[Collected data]
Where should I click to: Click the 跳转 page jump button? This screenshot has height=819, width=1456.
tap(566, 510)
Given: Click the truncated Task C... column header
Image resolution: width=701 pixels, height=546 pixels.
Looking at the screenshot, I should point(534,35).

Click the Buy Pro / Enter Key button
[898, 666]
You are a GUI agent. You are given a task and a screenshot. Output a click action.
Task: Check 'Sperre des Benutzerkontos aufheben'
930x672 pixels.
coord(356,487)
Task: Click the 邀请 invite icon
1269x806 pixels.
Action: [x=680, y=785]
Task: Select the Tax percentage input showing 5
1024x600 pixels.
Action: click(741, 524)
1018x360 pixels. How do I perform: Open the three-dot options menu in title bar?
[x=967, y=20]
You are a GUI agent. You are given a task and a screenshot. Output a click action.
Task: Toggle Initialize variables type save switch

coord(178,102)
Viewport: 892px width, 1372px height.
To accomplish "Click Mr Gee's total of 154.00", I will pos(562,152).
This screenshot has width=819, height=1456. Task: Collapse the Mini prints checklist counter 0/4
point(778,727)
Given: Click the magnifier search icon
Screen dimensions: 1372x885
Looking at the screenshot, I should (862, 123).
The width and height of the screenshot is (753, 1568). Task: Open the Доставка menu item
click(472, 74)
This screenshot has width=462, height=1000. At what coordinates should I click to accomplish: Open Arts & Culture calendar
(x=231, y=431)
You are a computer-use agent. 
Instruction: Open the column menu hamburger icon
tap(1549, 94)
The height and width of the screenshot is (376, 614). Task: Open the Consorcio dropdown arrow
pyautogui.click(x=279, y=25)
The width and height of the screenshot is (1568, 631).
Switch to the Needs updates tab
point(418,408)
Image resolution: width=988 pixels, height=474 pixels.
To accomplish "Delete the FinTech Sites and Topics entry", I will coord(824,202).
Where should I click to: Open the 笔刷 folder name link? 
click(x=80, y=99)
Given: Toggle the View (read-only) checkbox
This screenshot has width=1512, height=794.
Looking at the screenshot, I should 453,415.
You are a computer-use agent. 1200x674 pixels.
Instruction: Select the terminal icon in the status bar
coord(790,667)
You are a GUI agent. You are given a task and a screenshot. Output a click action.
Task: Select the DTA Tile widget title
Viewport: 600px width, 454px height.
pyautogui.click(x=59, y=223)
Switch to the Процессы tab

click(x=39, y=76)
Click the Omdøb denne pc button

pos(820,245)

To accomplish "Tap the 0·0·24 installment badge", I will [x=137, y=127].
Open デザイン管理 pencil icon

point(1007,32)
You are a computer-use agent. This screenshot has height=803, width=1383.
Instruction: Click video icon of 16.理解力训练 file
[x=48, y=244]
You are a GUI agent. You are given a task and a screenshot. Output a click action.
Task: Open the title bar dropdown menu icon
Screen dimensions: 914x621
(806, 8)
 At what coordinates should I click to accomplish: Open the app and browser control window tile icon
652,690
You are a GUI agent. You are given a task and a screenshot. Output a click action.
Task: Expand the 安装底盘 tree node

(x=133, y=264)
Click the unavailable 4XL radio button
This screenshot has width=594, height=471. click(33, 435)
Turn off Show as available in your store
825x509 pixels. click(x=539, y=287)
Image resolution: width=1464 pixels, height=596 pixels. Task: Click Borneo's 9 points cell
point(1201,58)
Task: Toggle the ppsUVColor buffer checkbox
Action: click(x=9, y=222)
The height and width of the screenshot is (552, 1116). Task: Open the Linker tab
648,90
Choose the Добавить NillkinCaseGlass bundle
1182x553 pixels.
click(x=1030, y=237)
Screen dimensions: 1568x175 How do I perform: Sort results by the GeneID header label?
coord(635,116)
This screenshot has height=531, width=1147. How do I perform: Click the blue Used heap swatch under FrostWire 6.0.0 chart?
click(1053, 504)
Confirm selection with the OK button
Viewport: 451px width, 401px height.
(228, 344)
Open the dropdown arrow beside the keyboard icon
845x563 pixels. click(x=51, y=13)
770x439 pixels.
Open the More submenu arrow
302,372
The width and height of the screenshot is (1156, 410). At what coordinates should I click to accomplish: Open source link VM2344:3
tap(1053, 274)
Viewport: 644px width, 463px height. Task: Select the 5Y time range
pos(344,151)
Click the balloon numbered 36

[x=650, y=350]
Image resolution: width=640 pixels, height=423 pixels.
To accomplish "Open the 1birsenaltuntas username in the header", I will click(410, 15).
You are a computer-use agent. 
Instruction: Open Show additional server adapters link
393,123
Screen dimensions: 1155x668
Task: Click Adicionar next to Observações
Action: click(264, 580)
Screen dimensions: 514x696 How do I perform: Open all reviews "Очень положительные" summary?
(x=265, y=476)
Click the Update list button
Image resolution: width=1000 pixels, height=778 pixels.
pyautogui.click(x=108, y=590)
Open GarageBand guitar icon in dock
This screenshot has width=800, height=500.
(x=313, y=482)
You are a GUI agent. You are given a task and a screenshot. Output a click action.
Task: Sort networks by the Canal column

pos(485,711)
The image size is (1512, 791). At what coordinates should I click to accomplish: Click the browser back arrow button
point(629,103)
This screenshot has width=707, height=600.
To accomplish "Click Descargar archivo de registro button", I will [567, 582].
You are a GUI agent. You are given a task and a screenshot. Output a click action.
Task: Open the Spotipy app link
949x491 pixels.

About this task: Repeat the records, every one of them, without any deviation.

Task result:
Where should I click to: Click the 跳转 page jump button? This screenshot has height=819, width=1456.
tap(566, 510)
Given: Click the truncated Task C... column header
Image resolution: width=701 pixels, height=546 pixels.
Looking at the screenshot, I should point(534,35).

Click the Buy Pro / Enter Key button
[898, 666]
You are a GUI agent. You are given a task and a screenshot. Output a click action.
Task: Check 'Sperre des Benutzerkontos aufheben'
930x672 pixels.
coord(356,487)
Task: Click the 邀请 invite icon
1269x806 pixels.
Action: [x=680, y=785]
Task: Select the Tax percentage input showing 5
1024x600 pixels.
Action: click(741, 524)
1018x360 pixels. How do I perform: Open the three-dot options menu in title bar?
[x=967, y=20]
You are a GUI agent. You are given a task and a screenshot. Output a click action.
Task: Toggle Initialize variables type save switch

coord(178,102)
Viewport: 892px width, 1372px height.
To accomplish "Click Mr Gee's total of 154.00", I will pos(562,152).
This screenshot has width=819, height=1456. Task: Collapse the Mini prints checklist counter 0/4
point(778,727)
Given: Click the magnifier search icon
Screen dimensions: 1372x885
Looking at the screenshot, I should (862, 123).
The width and height of the screenshot is (753, 1568). Task: Open the Доставка menu item
click(472, 74)
This screenshot has width=462, height=1000. At what coordinates should I click to accomplish: Open Arts & Culture calendar
(x=231, y=431)
You are a computer-use agent. 
Instruction: Open the column menu hamburger icon
tap(1549, 94)
The height and width of the screenshot is (376, 614). Task: Open the Consorcio dropdown arrow
pyautogui.click(x=279, y=25)
The width and height of the screenshot is (1568, 631).
Switch to the Needs updates tab
point(418,408)
Image resolution: width=988 pixels, height=474 pixels.
To accomplish "Delete the FinTech Sites and Topics entry", I will coord(824,202).
Where should I click to: Open the 笔刷 folder name link? 
click(x=80, y=99)
Given: Toggle the View (read-only) checkbox
This screenshot has width=1512, height=794.
Looking at the screenshot, I should 453,415.
You are a computer-use agent. 1200x674 pixels.
Instruction: Select the terminal icon in the status bar
coord(790,667)
You are a GUI agent. You are given a task and a screenshot. Output a click action.
Task: Select the DTA Tile widget title
Viewport: 600px width, 454px height.
pyautogui.click(x=59, y=223)
Switch to the Процессы tab

click(x=39, y=76)
Click the Omdøb denne pc button

pos(820,245)

To accomplish "Tap the 0·0·24 installment badge", I will [x=137, y=127].
Open デザイン管理 pencil icon

point(1007,32)
You are a computer-use agent. This screenshot has height=803, width=1383.
Instruction: Click video icon of 16.理解力训练 file
[x=48, y=244]
You are a GUI agent. You are given a task and a screenshot. Output a click action.
Task: Open the title bar dropdown menu icon
Screen dimensions: 914x621
(806, 8)
 At what coordinates should I click to accomplish: Open the app and browser control window tile icon
652,690
You are a GUI agent. You are given a task and a screenshot. Output a click action.
Task: Expand the 安装底盘 tree node

(x=133, y=264)
Click the unavailable 4XL radio button
This screenshot has width=594, height=471. click(33, 435)
Turn off Show as available in your store
825x509 pixels. click(x=539, y=287)
Image resolution: width=1464 pixels, height=596 pixels. Task: Click Borneo's 9 points cell
point(1201,58)
Task: Toggle the ppsUVColor buffer checkbox
Action: click(x=9, y=222)
The height and width of the screenshot is (552, 1116). Task: Open the Linker tab
648,90
Choose the Добавить NillkinCaseGlass bundle
1182x553 pixels.
click(x=1030, y=237)
Screen dimensions: 1568x175 How do I perform: Sort results by the GeneID header label?
coord(635,116)
This screenshot has height=531, width=1147. How do I perform: Click the blue Used heap swatch under FrostWire 6.0.0 chart?
click(1053, 504)
Confirm selection with the OK button
Viewport: 451px width, 401px height.
(228, 344)
Open the dropdown arrow beside the keyboard icon
845x563 pixels. click(x=51, y=13)
770x439 pixels.
Open the More submenu arrow
302,372
The width and height of the screenshot is (1156, 410). At what coordinates should I click to accomplish: Open source link VM2344:3
tap(1053, 274)
Viewport: 644px width, 463px height. Task: Select the 5Y time range
pos(344,151)
Click the balloon numbered 36

[x=650, y=350]
Image resolution: width=640 pixels, height=423 pixels.
To accomplish "Open the 1birsenaltuntas username in the header", I will click(410, 15).
You are a computer-use agent. 
Instruction: Open Show additional server adapters link
393,123
Screen dimensions: 1155x668
Task: Click Adicionar next to Observações
Action: click(264, 580)
Screen dimensions: 514x696 How do I perform: Open all reviews "Очень положительные" summary?
(x=265, y=476)
Click the Update list button
Image resolution: width=1000 pixels, height=778 pixels.
pyautogui.click(x=108, y=590)
Open GarageBand guitar icon in dock
This screenshot has width=800, height=500.
(x=313, y=482)
You are a GUI agent. You are given a task and a screenshot. Output a click action.
Task: Sort networks by the Canal column

pos(485,711)
The image size is (1512, 791). At what coordinates should I click to accomplish: Click the browser back arrow button
point(629,103)
This screenshot has width=707, height=600.
To accomplish "Click Descargar archivo de registro button", I will [567, 582].
You are a GUI agent. You are given a task and a screenshot. Output a click action.
Task: Open the Spotipy app link
949x491 pixels.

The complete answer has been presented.